DIY Wheat Sprout Chicken Fodder

This is a system for easily creating chicken fodder with no soil and minimal mess from wheat berries.

Required Items

  1. 5 Pack Seed Germination Tray - Amazon Link, $16.99 for 5 pack
  2. Sproutable Hard Red Spring Wheat Berries - Amazon Link, $46.71 for 25 lbs
  3. 2 Mason Jars
  4. Fine wire mesh screen

Optional Items


  • Day 1: place 1 cup wheat berries into mason jar. Fill with water to the rim. Use wire mesh screen on top. Morning and evening, dump it and rinse it until you don’t have any more “foamy bubbles.” Leave seeds submerged for 24 hours.
  • Day 2: wheat berries will have swelled up. Drain the liquid from the mason jar, and place the mason jar in a bowl on its side such that the water will drain out the mesh. Leave for 24 hours.
  • Day 3: wheat berries will have begun to germinate. Dump the sprouted wheat berries to into one of the seed trays.
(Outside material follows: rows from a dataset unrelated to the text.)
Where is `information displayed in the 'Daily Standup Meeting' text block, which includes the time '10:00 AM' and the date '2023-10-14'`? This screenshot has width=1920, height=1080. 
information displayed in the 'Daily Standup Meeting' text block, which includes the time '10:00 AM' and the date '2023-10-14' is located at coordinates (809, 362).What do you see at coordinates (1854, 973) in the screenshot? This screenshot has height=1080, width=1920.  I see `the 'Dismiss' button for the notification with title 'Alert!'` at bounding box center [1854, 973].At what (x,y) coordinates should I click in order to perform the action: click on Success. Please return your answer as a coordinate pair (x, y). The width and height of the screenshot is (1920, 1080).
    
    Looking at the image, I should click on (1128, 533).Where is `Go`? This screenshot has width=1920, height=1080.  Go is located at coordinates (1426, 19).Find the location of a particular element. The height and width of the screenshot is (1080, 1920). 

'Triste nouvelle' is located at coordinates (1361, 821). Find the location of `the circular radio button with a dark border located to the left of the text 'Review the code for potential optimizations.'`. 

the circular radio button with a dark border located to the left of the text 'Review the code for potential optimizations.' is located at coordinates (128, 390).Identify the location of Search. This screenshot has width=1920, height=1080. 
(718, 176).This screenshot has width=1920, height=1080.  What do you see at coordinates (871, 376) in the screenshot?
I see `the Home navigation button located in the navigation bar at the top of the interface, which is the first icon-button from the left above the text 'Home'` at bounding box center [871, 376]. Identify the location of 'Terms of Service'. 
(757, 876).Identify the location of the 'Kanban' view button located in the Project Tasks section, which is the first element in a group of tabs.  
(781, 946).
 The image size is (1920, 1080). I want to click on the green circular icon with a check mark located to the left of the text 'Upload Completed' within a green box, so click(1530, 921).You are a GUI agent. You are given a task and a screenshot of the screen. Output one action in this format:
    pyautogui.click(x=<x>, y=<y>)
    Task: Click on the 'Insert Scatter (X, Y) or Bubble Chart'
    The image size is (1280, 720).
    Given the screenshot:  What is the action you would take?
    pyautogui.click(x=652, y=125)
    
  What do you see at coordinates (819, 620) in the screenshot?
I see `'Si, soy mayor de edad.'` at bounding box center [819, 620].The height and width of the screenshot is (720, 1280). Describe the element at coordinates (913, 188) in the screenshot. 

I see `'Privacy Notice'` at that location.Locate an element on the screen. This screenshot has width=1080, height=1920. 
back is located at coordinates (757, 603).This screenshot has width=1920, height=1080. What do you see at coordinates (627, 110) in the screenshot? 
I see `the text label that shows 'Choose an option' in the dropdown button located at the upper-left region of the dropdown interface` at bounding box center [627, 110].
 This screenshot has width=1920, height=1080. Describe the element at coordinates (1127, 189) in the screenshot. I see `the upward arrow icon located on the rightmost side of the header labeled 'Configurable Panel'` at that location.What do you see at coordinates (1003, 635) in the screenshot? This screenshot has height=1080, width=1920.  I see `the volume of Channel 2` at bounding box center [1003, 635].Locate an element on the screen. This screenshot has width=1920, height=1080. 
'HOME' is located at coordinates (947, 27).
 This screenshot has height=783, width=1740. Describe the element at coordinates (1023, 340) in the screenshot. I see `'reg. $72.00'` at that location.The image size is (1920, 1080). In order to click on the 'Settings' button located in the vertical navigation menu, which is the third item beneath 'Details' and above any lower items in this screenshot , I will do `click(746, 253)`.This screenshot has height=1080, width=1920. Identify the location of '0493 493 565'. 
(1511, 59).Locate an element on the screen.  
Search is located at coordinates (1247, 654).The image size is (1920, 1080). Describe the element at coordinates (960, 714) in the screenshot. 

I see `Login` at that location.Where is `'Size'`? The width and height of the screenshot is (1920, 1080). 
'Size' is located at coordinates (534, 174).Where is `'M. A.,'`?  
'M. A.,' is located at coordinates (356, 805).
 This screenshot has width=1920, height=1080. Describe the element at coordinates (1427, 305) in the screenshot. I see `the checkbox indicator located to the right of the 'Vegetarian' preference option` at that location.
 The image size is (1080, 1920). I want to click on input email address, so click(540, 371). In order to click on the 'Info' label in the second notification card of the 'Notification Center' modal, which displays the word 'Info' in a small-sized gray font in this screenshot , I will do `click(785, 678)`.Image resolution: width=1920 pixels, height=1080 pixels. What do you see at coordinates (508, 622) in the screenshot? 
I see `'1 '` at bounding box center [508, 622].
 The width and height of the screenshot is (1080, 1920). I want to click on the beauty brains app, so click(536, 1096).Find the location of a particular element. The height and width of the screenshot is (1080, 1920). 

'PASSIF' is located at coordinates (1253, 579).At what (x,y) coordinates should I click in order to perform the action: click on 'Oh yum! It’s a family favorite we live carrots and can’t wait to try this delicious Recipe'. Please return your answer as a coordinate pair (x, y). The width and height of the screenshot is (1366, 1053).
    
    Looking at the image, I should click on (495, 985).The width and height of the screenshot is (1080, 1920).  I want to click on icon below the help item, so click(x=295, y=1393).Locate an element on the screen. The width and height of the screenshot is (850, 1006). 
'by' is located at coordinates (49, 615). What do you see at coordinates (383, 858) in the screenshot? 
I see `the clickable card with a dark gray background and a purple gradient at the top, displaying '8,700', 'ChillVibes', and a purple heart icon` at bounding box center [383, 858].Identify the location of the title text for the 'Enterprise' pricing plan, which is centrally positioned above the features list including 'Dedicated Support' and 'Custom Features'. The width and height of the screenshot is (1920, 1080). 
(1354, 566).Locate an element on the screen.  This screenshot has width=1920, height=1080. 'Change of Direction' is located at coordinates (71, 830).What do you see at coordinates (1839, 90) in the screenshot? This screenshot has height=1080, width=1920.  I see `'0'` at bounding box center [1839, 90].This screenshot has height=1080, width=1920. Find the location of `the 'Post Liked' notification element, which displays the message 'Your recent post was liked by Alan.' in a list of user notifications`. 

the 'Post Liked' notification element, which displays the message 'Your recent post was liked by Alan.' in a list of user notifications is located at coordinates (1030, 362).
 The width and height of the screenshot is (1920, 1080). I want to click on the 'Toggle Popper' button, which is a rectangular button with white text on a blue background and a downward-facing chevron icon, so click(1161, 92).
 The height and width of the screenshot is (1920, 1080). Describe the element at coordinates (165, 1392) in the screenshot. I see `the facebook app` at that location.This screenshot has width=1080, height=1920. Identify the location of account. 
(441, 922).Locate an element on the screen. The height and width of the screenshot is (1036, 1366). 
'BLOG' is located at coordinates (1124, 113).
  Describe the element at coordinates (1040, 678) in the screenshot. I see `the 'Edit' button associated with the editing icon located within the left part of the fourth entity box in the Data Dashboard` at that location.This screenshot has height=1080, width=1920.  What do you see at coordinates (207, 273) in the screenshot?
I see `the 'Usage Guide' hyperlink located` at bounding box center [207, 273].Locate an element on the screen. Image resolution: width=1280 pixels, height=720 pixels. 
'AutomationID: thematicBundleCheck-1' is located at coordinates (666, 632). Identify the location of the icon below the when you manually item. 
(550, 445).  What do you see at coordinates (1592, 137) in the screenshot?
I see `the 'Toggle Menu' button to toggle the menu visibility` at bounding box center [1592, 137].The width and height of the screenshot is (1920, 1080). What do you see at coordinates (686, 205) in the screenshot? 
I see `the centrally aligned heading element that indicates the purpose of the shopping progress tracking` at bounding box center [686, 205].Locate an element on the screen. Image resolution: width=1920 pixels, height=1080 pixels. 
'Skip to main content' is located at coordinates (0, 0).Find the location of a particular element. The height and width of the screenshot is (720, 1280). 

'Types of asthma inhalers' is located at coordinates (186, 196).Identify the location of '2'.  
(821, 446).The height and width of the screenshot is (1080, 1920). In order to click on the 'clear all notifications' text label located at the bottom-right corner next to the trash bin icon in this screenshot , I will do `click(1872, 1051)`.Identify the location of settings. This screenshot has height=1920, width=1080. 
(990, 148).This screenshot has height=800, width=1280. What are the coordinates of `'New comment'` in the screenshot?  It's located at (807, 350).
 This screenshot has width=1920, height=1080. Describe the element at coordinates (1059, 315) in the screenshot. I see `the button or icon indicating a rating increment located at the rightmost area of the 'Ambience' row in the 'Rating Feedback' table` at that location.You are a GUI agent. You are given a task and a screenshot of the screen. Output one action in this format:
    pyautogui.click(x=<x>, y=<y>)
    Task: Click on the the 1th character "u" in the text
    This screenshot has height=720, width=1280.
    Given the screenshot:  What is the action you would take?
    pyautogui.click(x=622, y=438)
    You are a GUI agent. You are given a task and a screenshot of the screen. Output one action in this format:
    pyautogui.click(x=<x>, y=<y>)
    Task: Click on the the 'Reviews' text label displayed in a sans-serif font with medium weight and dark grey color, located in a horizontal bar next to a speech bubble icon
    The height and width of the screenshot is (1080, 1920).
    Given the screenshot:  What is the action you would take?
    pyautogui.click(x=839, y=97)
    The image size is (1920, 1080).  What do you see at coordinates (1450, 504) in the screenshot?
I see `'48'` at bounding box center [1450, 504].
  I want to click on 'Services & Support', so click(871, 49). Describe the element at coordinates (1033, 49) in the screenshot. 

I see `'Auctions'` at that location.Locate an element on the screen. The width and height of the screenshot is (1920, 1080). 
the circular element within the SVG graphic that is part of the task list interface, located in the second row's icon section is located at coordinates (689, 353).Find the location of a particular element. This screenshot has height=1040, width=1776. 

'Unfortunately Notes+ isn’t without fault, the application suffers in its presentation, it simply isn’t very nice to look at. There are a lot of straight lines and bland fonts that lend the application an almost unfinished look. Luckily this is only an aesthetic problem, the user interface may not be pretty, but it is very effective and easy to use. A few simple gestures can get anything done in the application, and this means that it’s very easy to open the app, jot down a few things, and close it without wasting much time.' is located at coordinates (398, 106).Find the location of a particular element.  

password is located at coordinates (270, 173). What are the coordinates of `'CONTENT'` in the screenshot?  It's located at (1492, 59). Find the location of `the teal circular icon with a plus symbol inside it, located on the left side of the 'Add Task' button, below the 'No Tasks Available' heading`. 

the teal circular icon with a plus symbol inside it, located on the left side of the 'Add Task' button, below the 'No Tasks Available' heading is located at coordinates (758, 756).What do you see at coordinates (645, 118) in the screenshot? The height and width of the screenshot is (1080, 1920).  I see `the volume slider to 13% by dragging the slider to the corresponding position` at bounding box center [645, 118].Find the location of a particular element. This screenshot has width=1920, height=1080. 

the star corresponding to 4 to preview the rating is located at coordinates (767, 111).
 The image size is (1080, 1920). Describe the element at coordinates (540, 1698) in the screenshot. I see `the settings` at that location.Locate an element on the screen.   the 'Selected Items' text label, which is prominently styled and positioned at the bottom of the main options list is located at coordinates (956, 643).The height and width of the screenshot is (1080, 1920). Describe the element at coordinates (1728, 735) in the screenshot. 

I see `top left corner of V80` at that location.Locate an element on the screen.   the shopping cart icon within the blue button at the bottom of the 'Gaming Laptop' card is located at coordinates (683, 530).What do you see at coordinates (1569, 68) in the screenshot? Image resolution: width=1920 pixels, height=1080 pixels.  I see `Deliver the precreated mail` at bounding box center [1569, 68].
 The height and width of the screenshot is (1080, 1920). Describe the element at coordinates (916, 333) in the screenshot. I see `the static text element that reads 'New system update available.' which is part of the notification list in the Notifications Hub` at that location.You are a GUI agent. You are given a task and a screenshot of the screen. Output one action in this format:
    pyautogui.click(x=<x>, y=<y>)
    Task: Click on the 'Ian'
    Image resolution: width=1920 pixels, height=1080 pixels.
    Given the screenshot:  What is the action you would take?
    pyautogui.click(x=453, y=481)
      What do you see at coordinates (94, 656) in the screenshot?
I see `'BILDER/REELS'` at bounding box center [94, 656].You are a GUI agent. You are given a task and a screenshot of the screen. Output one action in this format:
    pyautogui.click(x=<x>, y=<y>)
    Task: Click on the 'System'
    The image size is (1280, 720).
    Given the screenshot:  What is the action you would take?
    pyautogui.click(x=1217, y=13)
Use kitchen sink sprayer to wash seeds off and rehydrate, and evenly distribute seeds in the tray. Cover the seed tray with one of the other ones, so that the seeds are in the dark. Leave for 24 hours.
  • Day 4: seeds will have begun to sprout. Morning and night, spray down the sprouting seeds. Add water to the lower tray once the sprouts have roots. Add a small amount of MaxiGrow to the water.
  • Day 5: a small grass mat should be visible. Add water to tray throughout the day, as required.
  • Day 6: grass mat should be growing. Sprouts should be a few inches tall. Spray down periodically to keep hydrated. But, dump the water out of the tray - if the berries stay too wet they will start getting mold on the root mat.
  • Day 7: repeat of day 6. Keep bottom tray dry.
  • Day 8: At this point, the sprouts are several inches tall. At this point hosing down with the sprayer in the sink may not be possible. Add water back in the tray.
  • Day 9-10: Continue adding water in the tray as required. Ready for harvest once the grass spires have split into two.

To harvest, use a sharp knife to cut the root matt off to remove from the seed tray. Both the grass mat and the root mat can be fed to the chickens.

The creator of the video said the system was reliably producing 2 to 2.5 lbs of fodder per tray.